Na, citation needed. Assuming "panics are normal" is just extrapolating from "errors are normal". It makes reliable software more reliable.

2 comments

it's pretty obvious that it could influence new developers into the wrong direction though. Saying things like "ha, let's not bother checking this, at worst it'll just panic and i'll simply abort the request".

Which would definitely impact the quality of the software overall in a bad way.

I'd not be so sure. Accepting that everything that can fail will fail shaped me as a young developer, and "Exceptional C++" had a huge influence on me. Now my approach for new code I review is this:

* Make sure you support properly unrolling the stack

* Keep a clean failure boundary, probably somewhere on top of your loop

* Fastidiously check your preconditions

* Fail brutally if they're not met

* Improve from there

Right, all of these are good points, but the problem is that the "failure boundary" of a panic is the entire process. You can't constrain it, or assume that it's scoped to a single goroutine. Errors do not have this property.
> the "failure boundary" of a panic is the entire process.

This is trivially falsifiable by panicking yourself and immediately recovering. Neither failure domain nor failure boundary need to align with the entire process.

The impact of a specific panic does not extrapolate to the impact of all panics, and my claim is not falsified by such an example. Panics are defined by the language to represent unrecoverable errors.

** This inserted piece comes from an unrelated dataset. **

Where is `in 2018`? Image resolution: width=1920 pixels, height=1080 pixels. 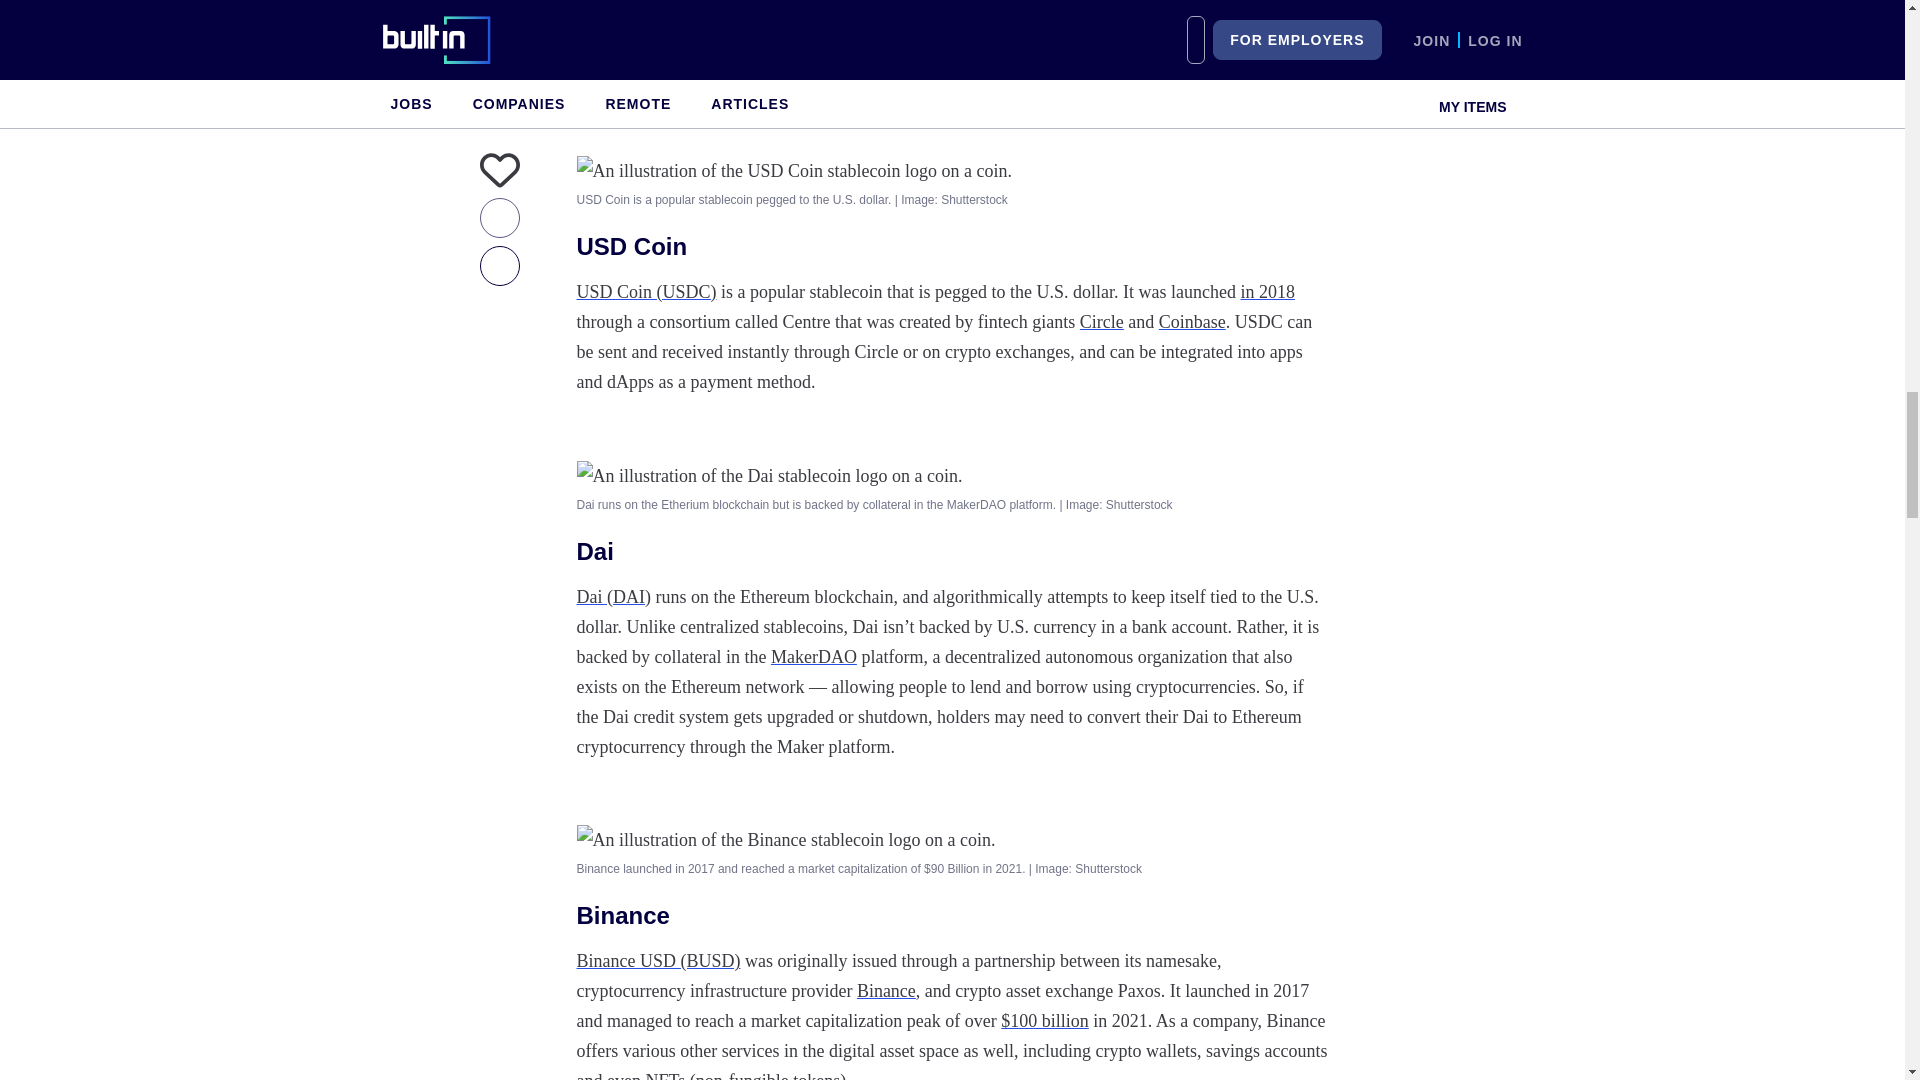 in 2018 is located at coordinates (1267, 292).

    func (x *Thing) Method() {
        x.somethingThatPanics()
        x.somethingThatAssumesTheAboveDidntPanic()
    }
Recovering from a panic thrown by Method invalidates the state of the Thing which threw that panic. If that Thing is shared among concurrent actors, the entire program state is invalidated.
> If that Thing is shared among concurrent actors

You're adding preconditions to your claim.

> the entire program state is invalidated.

No, the state represented by a connected graph of variables accessible by the concurrent actors is tainted. This is hardly "the entire program state". Often it's just a few cache entries.

Also, see my first, most important, bullet point:

"* Make sure you support properly unrolling the stack."

Which means a request to Thing errored out, but it never enters an invalid state. If you fail at that, all bets are off. But then you're dealing with a mediocre codebase anyway.

And finally, let me rewrite your example to something, that I see much more often in real life code, which problematic _even without concurrent actors_ because somethingThatAssumesTheAboveDidntReturnAnError might do horrible things all by themself:

func (x *Thing) Method() {

x.somethingThatReturnsAnError()

x.somethingThatAssumesTheAboveDidntReturnAnError()

}

Panics are categorically different than errors. Errors are normal, panics are not normal.